5th step：Scheduling reconstruct decision-making device reconstructs target computing nodes according to decision information, obtains final scheduling result and holds Row job scheduling；

2. a kind of multi-tenant priority scheduling of resource method towards dissimilar load according to claim 1, its feature It is：

In the first step, it is to meet the shared cluster of multi-tenant, explorer adopts the existing Fair Schedulers pair of Hadoop Resource carries out Preliminary division.

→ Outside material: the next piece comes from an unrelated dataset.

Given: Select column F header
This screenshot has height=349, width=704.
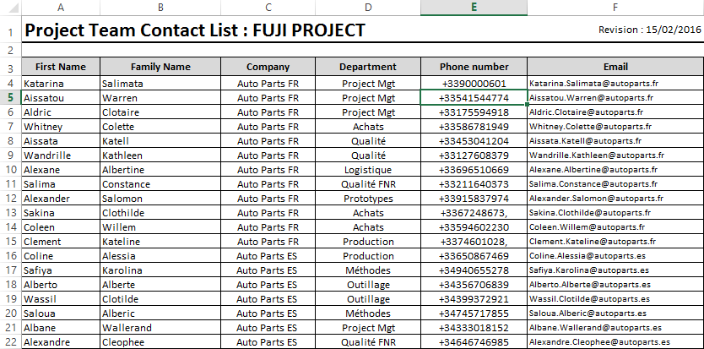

3. the multi-tenant priority scheduling of resource method towards dissimilar load according to claim 1, it is characterised in that：

In the third step, the job load type decision method is：

Distributed Calculation operation is divided into Map, Shuffle, Reduce three phases, by the operation Map-Shuffle stages Reading and writing data rate and magnetic disc i/o bandwidth size relativity distinguishing the loadtype of operation；If MID, MOD, SOD, SID It is big that respectively Map reads size of data, Map write size of data, Shuffle write size of data and shuffle readings data Little, it is ρ to arrange appropriate Map data rates, then have relational expression MOD=ρ * MID, and be as shuffle writes data Map writes data, therefore has a SOD=MOD, then sets the number of tasks that is run on node simultaneously as n, and the deadline in the stage is MCT, the reading and writing data rate that can be calculated operation are as follows：

M I O R = \frac{n * (M I D + M O D + S O D + S I D)}{M C T} = \frac{n * ((1 + 2 ρ) M I D + S I D)}{M C T} - - - (1)

If magnetic disc i/o amount of bandwidth is DIOR, there is the predicting relation to be：(1) work as MIOR<During DIOR, then the operation is computation-intensive Type；(2) as MIOR >=DIOR, then the operation is that I/O is intensive.

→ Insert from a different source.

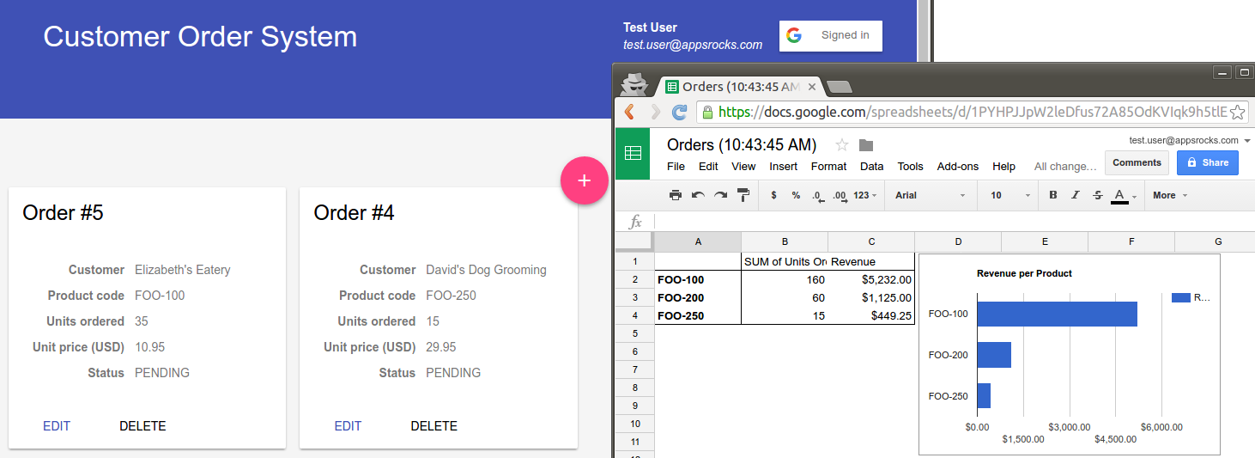Open the Arial font family dropdown
The image size is (1255, 458).
(931, 195)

4. the multi-tenant priority scheduling of resource method towards dissimilar load according to claim 1, it is characterised in that：

In the four steps, the method for the delay dispatching is：

If it if present node starts a local task temporarily cannot be skipped and then go to dispatch other completely by operation The operation that foot localization is required；Time threshold t1 and t2, t1 ＜ t2 is set, if the time that operation is skipped is cumulative more than threshold value T1, then scheduler will allow it to start the task of a rack_local, i.e. data needed for tasks carrying in present node Can not be on this node, but will be on another node belonged to this node in a frame；When this operation After the time being skipped adds up more than longer time threshold t2, scheduler will allow this operation to start on any node Task is guaranteeing fairness.

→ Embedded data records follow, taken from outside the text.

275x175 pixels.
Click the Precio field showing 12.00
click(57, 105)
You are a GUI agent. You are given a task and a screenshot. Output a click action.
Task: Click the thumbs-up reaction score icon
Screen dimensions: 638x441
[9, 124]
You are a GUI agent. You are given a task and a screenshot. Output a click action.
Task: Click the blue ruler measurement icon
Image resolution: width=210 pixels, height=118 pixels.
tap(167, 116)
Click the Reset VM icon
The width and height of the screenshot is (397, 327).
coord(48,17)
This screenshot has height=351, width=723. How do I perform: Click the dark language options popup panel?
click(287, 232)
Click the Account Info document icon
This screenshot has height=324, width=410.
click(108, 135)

5. the multi-tenant priority scheduling of resource method towards dissimilar load according to claim 1, it is characterised in that：

In 5th step, the method for the reconstruct target computing nodes is：

IfFor the calculation cost of i-th task on m-th machine, it is assumed that be Serial Relation between task on individual node, thenRepresent the time that all serial tasks of the operation have been executed on m-th machine, choose T on earliest finish time_min, Each node is counted in time T_minInterior can operation task number, be designated as calculating capacity of certain operation in the node；Hold calculating Amount is divided into localization tasks capacity L and migration task capacity M, represents that the quantity that can calculate localization tasks is moved with calculating respectively The quantity of shifting task；Reconstruct target computing nodes, each node choose localization tasks according to the size of localization capacity, preferentially Select I/O intensive tasks, being selected for task using the node as the target computing nodes of oneself, if now operation also have surplus Remaining unassigned task, then remaining task be sequentially allocated the node being not zero to migration capacity as migration task.